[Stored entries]
"""

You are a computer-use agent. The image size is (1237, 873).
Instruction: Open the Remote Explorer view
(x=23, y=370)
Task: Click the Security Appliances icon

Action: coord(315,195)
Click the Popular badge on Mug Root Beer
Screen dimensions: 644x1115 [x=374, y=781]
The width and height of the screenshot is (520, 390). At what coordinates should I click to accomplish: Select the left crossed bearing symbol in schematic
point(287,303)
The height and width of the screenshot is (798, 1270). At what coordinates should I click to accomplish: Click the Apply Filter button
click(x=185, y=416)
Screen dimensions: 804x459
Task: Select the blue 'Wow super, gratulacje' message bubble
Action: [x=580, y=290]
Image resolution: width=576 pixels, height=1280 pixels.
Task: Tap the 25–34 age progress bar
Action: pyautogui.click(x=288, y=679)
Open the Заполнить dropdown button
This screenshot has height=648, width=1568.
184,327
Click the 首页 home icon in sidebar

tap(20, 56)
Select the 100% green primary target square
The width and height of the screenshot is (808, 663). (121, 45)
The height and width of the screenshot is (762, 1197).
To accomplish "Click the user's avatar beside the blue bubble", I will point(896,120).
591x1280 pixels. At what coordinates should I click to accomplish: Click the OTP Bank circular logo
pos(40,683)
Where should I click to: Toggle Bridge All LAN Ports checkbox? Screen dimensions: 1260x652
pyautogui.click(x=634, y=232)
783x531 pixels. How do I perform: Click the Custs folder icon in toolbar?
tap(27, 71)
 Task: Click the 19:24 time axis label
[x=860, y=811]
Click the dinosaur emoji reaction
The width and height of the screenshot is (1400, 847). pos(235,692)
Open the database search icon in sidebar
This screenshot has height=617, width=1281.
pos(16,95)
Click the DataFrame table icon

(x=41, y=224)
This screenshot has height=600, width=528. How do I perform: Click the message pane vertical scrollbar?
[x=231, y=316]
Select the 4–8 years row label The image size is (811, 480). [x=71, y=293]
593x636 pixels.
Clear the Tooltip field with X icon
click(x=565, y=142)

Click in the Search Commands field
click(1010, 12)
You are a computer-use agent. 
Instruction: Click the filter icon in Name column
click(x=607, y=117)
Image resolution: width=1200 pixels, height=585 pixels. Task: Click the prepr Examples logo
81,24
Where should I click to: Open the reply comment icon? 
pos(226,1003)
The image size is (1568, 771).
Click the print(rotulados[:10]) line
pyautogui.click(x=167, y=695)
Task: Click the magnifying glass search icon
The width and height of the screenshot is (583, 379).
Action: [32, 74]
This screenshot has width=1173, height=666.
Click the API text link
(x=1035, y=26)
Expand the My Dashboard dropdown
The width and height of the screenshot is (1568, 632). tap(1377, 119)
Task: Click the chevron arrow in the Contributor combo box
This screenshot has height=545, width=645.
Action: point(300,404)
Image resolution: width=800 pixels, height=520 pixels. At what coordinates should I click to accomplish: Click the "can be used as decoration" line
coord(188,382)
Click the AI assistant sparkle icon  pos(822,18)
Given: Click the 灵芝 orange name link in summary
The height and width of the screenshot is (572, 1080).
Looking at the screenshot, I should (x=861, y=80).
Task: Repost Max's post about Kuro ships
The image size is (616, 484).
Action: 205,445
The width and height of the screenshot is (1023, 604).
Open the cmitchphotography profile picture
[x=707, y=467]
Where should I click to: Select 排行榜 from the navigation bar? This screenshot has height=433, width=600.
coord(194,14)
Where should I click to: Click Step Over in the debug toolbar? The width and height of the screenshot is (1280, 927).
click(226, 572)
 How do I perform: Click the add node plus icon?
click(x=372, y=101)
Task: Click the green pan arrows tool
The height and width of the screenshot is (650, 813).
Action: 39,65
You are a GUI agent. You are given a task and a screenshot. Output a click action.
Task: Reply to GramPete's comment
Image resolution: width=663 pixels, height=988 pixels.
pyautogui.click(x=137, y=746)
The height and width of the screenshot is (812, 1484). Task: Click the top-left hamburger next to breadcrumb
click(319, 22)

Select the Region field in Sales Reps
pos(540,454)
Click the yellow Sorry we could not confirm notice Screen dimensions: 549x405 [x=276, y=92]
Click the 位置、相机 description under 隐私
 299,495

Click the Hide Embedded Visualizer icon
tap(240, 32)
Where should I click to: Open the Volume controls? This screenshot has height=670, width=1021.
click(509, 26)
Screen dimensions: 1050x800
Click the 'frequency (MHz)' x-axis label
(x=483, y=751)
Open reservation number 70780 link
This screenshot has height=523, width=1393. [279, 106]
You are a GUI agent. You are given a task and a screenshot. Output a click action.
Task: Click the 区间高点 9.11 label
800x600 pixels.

"""

What the exercise asks -
Which lines of the data hold the string "agent"? Return each of them.

Answer below -
You are a computer-use agent. The image size is (1237, 873).
You are a computer-use agent. 
You are a GUI agent. You are given a task and a screenshot. Output a click action.
You are a GUI agent. You are given a task and a screenshot. Output a click action.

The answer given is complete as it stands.